Instructions for the task -
Output only the lines that run from the line holding "Task: Open Contact Sales in navigation" to the end of the data below, including both ends, without any pictures.
Working data Block Start
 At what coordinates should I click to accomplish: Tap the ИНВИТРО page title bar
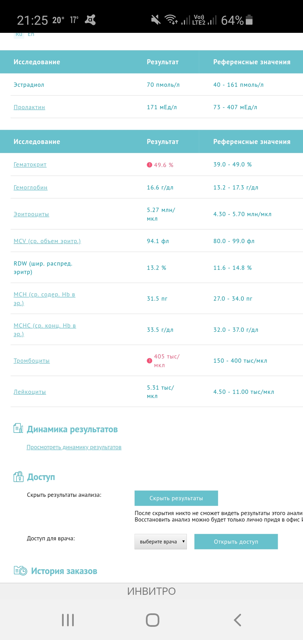pos(152,591)
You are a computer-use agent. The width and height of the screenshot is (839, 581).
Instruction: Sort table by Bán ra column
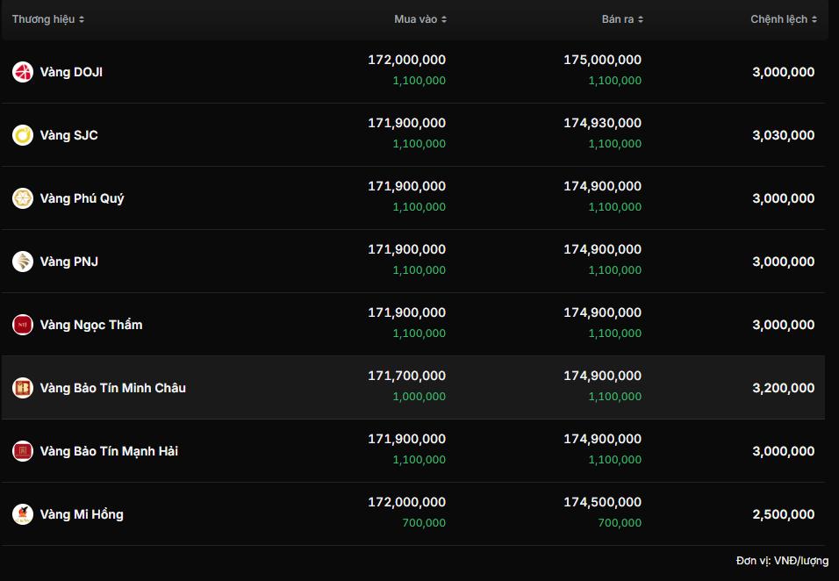622,19
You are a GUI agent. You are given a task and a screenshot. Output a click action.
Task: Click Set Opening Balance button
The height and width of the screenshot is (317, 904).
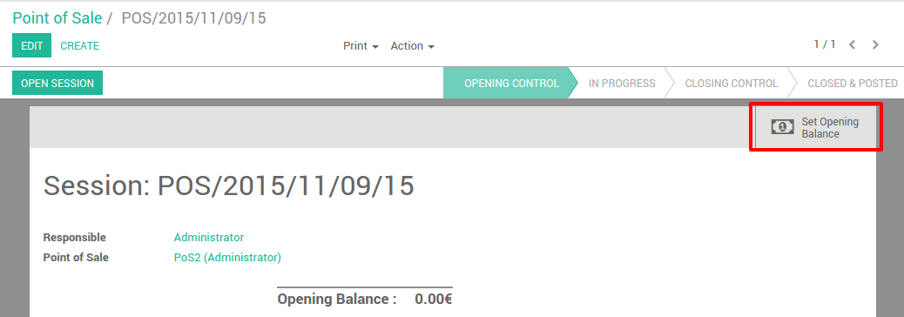(816, 127)

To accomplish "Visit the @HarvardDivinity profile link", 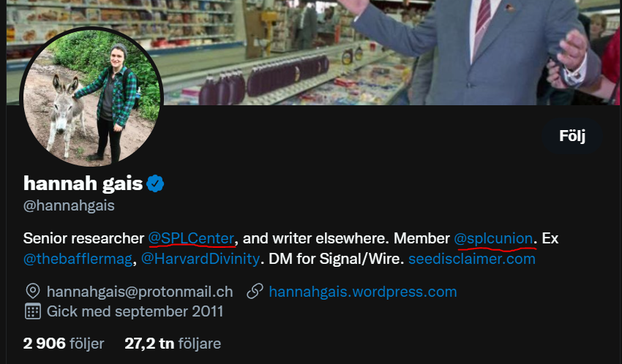I will [201, 259].
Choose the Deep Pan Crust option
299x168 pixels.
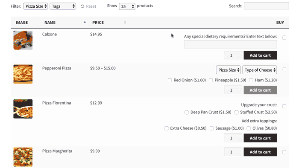click(187, 112)
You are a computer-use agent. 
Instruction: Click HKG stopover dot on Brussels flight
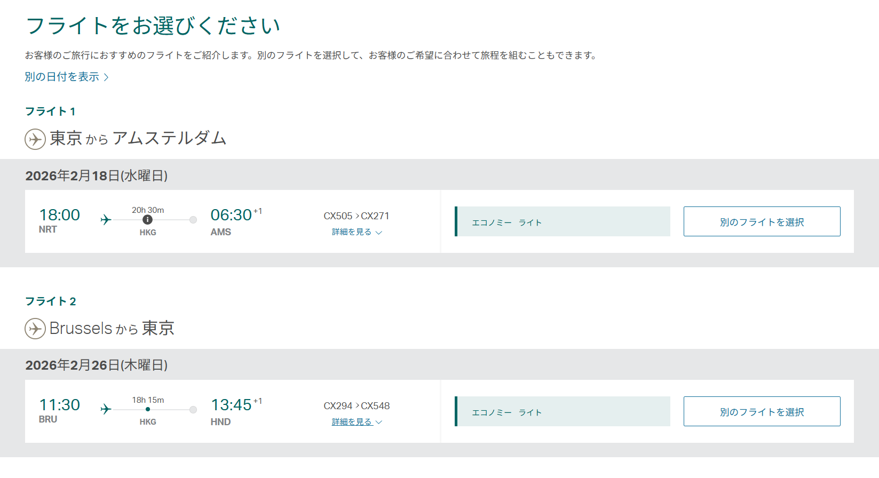pos(148,409)
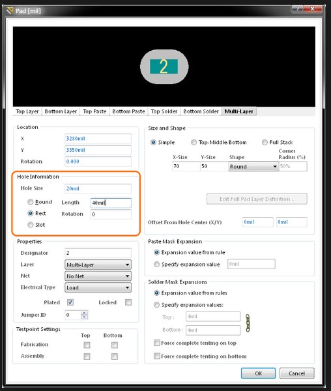Enable the Locked checkbox
The width and height of the screenshot is (331, 391).
(x=128, y=302)
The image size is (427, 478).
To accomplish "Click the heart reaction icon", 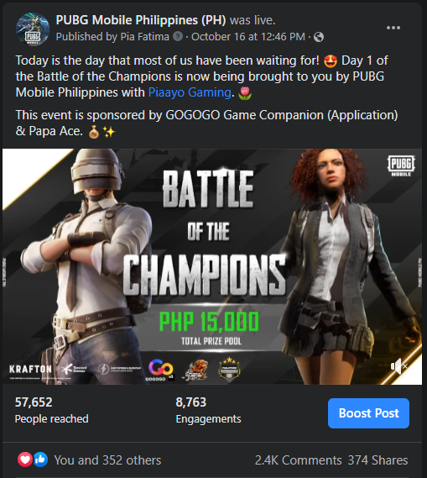I will [25, 460].
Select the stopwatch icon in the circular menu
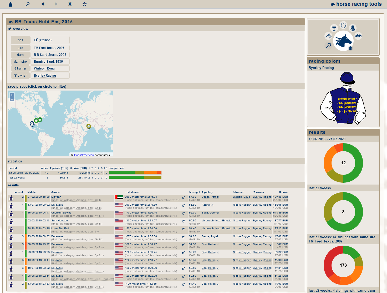Image resolution: width=387 pixels, height=293 pixels. click(x=343, y=25)
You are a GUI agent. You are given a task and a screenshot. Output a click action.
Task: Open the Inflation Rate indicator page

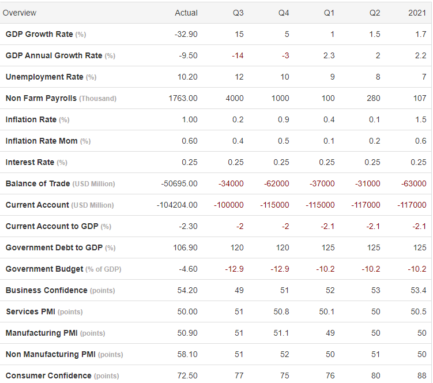31,119
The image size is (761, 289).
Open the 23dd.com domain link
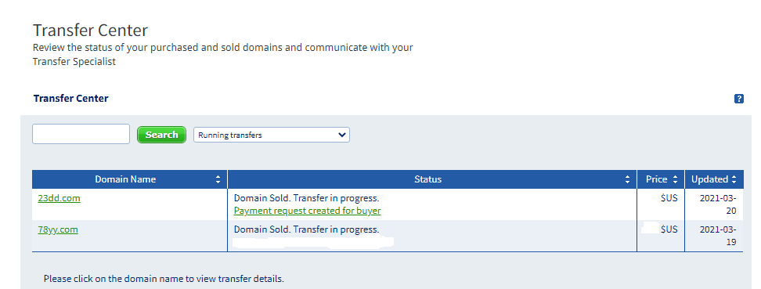tap(60, 198)
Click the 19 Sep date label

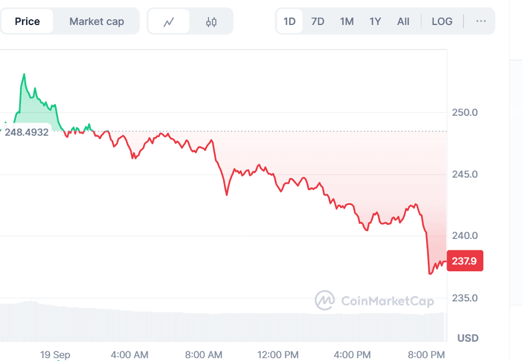click(55, 354)
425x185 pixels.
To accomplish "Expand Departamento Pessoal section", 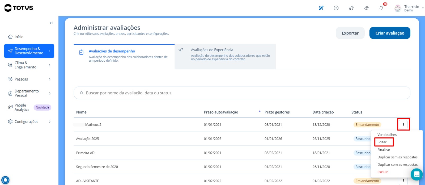I will [x=29, y=93].
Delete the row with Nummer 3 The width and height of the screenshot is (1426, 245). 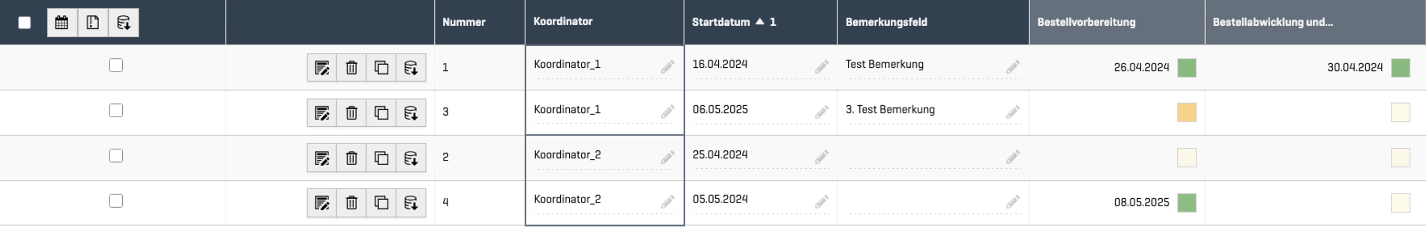(x=352, y=113)
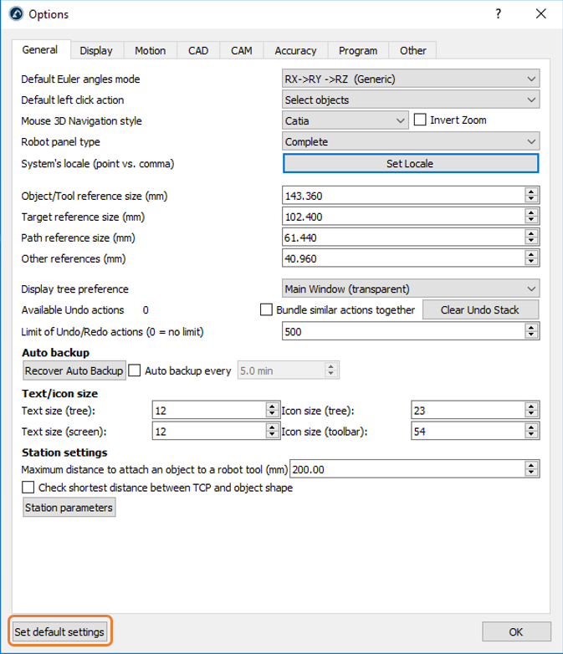The image size is (563, 654).
Task: Increase Object/Tool reference size with up arrow
Action: (x=531, y=192)
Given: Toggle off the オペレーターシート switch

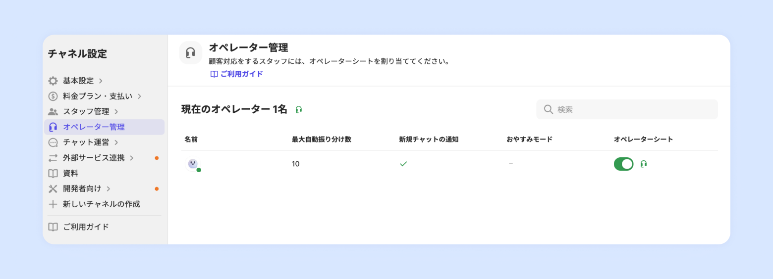Looking at the screenshot, I should tap(623, 164).
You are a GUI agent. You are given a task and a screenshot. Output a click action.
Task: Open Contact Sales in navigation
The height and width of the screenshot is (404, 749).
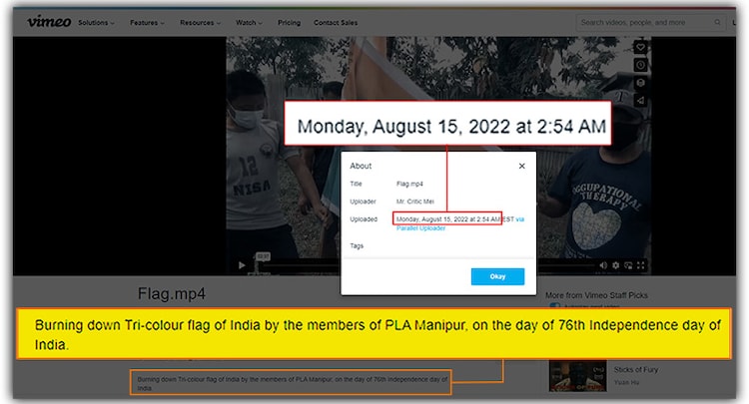[x=335, y=22]
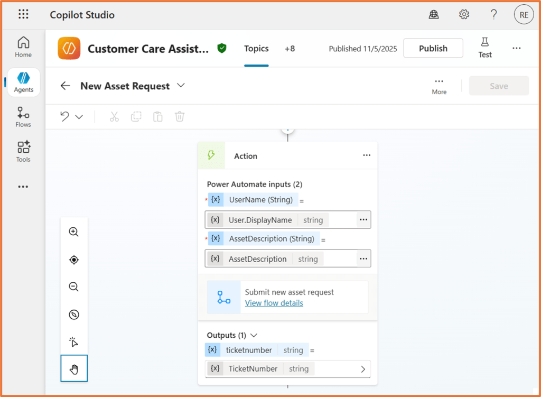The height and width of the screenshot is (397, 541).
Task: Select the Agents sidebar icon
Action: pos(23,82)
Working data Block End
Solution to the problem -
Task: Open Contact Sales in navigation
The height and width of the screenshot is (404, 749).
[x=335, y=22]
The height and width of the screenshot is (397, 541).
Task: Select the Agents sidebar icon
Action: pos(23,82)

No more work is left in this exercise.